Dakarinfo

Obtenez toutes les dernières nouvelles et rapports sur la FRANCE ici Manchettes, politique et culture françaises sur la chaîne d'information

Le Kremlin : Les dirigeants ukrainiens peuvent « mettre fin aux souffrances » en répondant aux exigences russes

  • Ce contenu a été produit en Russie, où la couverture des opérations militaires russes en Ukraine est limitée par la loi.

MOSCOU (Reuters) – Le Kremlin a nié jeudi que ses attaques contre le réseau électrique ukrainien visaient des civils, mais a déclaré que Kyiv pourrait « mettre fin aux souffrances » de sa population en répondant aux exigences de la Russie pour une solution au conflit.

Et les salves répétées de roquettes sur les infrastructures électriques à travers l’Ukraine au cours des dernières semaines ont forcé des millions de personnes à se passer de lumière, d’eau ou de chauffage pendant des heures ou des jours à la fois, tout comme les températures extérieures descendent en dessous de zéro.

Mais le porte-parole du Kremlin, Dmitri Peskov, a déclaré aux journalistes qu' »il n’y a pas eu de frappes sur des cibles » sociales « et qu’il n’y a pas de frappes – une attention particulière est accordée à cela ».

« Quant aux cibles qui ont une relation directe ou indirecte avec les capacités militaires, elles sont donc vulnérables aux frappes », a-t-il déclaré.

On a demandé à Peskov comment les souffrances de la population civile en Ukraine pouvaient être conciliées avec les positions du président Vladimir Poutine.
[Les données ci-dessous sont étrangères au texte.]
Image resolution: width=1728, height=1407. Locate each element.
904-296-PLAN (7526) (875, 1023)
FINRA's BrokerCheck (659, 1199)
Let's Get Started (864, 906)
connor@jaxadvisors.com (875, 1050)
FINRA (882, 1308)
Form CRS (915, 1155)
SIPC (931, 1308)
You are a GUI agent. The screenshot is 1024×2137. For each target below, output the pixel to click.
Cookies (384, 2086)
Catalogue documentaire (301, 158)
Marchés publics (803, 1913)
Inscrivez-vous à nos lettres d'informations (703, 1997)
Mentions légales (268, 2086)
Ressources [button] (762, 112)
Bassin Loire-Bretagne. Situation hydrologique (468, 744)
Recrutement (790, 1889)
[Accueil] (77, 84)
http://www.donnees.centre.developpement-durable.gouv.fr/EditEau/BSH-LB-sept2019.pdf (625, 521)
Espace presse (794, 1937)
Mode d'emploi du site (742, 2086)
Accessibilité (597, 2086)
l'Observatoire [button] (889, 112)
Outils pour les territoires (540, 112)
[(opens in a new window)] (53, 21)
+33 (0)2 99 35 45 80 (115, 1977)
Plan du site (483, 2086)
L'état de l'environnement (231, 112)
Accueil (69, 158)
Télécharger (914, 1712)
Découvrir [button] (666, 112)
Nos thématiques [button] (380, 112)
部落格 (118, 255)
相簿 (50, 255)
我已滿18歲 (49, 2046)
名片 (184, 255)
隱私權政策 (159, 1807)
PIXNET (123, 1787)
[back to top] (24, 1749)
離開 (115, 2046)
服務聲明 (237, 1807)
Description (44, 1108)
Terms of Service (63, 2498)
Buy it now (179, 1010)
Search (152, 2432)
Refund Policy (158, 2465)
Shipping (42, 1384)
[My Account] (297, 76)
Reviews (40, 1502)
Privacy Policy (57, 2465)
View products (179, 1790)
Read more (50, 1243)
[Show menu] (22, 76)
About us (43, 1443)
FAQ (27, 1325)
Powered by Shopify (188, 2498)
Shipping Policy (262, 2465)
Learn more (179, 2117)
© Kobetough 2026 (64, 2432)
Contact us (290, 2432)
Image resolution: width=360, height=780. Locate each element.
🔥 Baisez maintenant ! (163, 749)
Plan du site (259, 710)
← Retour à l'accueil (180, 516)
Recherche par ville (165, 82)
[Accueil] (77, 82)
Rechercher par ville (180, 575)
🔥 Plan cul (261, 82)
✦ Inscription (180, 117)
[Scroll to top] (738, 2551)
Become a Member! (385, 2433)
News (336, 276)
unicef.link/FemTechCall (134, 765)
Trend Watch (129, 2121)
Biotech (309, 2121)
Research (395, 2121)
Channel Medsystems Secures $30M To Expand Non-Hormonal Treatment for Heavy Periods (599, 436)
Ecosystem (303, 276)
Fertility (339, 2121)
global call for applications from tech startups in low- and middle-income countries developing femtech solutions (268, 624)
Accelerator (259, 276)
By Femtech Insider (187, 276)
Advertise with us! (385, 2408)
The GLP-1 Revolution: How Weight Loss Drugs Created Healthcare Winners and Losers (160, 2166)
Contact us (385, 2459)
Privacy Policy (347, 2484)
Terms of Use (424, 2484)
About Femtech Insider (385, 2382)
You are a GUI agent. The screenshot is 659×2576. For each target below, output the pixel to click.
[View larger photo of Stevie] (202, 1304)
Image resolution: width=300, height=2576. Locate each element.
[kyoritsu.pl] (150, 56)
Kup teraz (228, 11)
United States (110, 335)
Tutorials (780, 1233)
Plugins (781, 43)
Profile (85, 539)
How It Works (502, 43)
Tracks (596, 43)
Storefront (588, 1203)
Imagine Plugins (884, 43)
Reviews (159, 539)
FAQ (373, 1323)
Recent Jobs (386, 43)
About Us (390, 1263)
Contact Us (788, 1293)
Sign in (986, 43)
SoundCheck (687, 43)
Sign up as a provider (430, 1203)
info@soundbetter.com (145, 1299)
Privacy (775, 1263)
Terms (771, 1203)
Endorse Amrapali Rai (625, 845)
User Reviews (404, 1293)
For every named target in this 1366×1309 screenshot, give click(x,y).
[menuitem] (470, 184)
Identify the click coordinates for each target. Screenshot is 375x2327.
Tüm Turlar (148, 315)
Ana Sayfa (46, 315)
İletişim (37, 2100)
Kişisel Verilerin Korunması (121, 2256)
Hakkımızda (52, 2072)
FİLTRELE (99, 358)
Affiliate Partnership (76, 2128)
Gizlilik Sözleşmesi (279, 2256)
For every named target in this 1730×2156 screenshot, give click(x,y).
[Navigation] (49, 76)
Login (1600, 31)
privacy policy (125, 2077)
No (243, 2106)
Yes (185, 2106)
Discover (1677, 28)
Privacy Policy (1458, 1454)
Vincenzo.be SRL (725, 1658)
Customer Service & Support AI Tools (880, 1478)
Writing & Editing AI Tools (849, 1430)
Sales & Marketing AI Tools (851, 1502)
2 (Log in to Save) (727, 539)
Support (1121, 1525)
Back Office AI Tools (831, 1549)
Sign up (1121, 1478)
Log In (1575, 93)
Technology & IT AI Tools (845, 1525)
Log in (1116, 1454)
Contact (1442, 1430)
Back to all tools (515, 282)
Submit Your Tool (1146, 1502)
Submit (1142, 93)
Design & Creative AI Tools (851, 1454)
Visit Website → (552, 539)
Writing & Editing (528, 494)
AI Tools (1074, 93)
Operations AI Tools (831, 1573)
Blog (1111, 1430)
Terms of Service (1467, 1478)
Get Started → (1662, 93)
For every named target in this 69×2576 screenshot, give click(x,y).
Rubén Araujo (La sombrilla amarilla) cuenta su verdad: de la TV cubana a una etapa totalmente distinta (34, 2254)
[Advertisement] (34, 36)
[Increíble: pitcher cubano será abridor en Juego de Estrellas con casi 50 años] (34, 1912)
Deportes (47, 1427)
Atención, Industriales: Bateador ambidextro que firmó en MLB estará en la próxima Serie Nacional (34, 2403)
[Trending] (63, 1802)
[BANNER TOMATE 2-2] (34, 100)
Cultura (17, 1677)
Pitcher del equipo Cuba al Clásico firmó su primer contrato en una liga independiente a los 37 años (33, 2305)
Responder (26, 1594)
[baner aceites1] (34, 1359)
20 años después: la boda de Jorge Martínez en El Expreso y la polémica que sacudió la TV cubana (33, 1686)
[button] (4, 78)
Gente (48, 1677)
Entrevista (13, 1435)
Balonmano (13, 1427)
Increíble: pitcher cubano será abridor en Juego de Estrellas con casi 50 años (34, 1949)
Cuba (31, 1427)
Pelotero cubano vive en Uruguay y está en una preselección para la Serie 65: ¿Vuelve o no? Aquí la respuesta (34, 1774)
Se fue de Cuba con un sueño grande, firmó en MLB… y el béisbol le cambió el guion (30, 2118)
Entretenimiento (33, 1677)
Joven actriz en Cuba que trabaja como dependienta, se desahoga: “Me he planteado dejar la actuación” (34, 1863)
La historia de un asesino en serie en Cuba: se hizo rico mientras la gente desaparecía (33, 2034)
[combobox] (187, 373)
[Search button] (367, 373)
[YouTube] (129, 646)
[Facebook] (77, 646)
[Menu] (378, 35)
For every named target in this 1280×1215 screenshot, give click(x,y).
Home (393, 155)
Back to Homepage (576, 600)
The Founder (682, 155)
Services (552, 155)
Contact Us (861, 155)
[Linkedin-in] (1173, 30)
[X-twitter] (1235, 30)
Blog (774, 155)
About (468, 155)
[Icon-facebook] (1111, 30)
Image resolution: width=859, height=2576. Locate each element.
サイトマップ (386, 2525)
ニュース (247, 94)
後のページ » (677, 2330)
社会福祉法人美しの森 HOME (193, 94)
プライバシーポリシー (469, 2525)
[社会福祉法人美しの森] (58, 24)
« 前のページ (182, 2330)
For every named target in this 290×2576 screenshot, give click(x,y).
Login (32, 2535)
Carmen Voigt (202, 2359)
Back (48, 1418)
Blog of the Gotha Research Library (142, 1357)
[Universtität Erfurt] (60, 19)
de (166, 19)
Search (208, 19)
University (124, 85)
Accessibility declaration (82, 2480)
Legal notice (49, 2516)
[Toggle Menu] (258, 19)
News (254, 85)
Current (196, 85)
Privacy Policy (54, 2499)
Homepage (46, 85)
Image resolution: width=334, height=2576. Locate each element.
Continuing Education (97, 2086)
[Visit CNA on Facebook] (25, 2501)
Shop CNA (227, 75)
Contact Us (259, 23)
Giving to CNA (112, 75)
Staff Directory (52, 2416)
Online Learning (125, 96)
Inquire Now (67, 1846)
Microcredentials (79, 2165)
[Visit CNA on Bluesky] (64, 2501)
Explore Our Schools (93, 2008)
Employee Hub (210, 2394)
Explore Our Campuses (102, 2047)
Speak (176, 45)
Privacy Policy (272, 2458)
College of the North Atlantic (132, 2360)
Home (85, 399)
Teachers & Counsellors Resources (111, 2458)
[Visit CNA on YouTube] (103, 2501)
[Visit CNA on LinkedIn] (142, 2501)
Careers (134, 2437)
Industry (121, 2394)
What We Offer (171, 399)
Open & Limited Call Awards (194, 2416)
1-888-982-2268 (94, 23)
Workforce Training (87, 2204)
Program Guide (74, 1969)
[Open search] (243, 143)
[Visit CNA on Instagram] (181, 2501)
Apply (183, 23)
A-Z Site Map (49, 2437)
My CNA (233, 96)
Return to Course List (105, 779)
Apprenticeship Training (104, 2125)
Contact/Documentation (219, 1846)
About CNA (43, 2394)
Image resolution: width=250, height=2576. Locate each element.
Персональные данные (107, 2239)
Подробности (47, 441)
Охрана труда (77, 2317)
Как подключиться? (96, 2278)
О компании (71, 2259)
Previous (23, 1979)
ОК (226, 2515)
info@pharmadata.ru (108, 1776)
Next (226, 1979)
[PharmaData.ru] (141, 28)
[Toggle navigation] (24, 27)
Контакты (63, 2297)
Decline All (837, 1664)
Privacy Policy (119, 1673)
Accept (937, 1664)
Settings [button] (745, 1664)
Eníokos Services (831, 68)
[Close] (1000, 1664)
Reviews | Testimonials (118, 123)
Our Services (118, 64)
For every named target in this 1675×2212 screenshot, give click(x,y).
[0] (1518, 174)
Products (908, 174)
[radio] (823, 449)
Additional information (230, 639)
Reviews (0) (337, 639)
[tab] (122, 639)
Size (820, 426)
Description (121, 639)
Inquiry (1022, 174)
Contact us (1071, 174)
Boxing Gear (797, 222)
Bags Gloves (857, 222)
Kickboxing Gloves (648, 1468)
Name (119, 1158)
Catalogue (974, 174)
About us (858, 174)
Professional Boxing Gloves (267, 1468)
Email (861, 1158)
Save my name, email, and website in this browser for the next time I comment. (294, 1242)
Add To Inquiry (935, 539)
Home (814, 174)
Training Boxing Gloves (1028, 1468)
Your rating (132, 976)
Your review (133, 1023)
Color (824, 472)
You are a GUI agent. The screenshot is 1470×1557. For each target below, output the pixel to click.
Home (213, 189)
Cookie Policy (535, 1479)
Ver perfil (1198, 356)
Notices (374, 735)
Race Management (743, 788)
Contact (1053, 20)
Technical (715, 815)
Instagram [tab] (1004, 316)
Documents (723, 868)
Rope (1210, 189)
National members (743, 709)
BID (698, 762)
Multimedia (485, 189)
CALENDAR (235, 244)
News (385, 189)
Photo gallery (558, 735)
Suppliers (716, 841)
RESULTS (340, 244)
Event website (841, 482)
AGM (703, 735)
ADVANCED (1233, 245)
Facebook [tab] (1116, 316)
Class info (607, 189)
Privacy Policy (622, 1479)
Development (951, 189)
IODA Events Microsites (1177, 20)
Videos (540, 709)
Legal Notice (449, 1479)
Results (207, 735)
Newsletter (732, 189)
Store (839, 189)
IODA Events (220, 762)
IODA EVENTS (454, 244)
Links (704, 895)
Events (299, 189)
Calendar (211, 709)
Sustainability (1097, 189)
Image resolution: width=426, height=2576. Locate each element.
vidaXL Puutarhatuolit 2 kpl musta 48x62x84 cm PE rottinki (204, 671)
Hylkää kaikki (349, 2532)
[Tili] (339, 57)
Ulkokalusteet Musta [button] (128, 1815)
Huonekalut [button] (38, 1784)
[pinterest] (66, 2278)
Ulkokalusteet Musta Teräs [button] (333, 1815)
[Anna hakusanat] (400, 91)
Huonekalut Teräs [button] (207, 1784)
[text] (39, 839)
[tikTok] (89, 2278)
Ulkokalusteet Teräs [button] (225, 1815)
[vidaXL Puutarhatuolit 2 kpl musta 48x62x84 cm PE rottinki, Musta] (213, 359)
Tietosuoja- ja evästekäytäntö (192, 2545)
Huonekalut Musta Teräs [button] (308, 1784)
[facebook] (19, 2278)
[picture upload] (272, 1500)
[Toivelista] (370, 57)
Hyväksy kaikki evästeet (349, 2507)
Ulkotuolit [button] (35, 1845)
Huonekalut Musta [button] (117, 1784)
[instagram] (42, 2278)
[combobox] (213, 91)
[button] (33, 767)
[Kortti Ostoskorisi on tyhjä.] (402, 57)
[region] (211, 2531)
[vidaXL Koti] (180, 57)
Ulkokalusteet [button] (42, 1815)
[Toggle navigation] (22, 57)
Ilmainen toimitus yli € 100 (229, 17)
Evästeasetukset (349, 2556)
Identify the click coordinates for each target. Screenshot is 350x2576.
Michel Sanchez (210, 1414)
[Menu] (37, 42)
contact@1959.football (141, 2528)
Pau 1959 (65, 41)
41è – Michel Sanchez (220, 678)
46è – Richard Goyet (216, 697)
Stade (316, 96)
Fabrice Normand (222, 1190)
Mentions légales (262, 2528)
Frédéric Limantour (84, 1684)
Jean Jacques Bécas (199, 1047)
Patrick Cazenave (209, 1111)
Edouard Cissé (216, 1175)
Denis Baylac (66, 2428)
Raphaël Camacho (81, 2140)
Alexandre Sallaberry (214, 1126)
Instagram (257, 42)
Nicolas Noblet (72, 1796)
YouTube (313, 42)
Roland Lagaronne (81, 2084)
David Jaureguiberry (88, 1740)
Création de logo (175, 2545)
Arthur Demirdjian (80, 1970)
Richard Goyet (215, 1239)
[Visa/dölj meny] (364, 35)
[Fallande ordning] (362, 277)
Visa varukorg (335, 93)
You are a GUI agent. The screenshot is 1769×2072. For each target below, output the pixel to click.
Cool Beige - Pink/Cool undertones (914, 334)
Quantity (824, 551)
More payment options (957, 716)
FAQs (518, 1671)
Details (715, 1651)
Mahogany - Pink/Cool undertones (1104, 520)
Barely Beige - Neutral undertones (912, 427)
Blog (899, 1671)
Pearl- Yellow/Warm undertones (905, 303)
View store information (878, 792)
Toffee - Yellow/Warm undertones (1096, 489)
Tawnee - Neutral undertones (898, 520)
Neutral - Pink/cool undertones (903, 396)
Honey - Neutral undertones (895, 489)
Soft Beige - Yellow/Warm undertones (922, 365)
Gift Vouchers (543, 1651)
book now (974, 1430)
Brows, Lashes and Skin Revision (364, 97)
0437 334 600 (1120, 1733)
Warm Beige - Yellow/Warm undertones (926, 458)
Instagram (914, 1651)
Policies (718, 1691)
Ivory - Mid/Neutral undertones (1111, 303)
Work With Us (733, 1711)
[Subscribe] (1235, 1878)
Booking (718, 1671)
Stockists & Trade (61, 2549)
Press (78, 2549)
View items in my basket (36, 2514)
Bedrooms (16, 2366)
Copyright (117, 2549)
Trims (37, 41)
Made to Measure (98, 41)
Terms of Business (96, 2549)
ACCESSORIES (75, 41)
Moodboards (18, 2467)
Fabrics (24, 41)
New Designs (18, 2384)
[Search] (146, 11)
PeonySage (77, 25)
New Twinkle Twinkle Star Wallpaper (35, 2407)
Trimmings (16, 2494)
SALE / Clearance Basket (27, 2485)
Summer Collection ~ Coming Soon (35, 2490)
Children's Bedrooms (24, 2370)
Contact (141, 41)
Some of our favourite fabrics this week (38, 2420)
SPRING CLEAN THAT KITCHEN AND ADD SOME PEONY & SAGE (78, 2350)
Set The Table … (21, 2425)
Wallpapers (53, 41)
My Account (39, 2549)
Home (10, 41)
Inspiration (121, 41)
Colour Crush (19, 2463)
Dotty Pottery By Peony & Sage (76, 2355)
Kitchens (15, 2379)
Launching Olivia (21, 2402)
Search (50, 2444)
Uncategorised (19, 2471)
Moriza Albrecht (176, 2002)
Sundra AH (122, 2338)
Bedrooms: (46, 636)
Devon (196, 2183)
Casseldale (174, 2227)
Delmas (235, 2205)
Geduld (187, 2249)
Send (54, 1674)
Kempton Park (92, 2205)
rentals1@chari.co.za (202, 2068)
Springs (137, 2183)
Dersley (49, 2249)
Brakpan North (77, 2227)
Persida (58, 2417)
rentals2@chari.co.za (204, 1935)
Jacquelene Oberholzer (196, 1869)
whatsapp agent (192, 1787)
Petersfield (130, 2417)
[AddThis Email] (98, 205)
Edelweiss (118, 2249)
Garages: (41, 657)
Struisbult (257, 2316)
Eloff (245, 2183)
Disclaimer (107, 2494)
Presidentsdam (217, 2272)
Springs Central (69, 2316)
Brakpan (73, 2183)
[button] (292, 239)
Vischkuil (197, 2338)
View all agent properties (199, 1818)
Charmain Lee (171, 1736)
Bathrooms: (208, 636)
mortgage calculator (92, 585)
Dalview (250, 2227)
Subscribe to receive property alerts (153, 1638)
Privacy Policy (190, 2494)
Poutine a déclaré que la Russie ne souhaitait pas détruire l’Ukraine ou son peuple.

« Les dirigeants ukrainiens ont toutes les chances de ramener la situation à la normale, et ils ont toutes les chances de résoudre la situation de manière à répondre aux exigences de la partie russe, mettant ainsi fin à toutes les souffrances possibles de la population. »

READ  Une femme a survécu à une opération de 4 heures pour retirer une hache de sa tête

Reportage de Reuters. Montage par Alex Richardson

Nos normes : Principes de confiance de Thomson Reuters.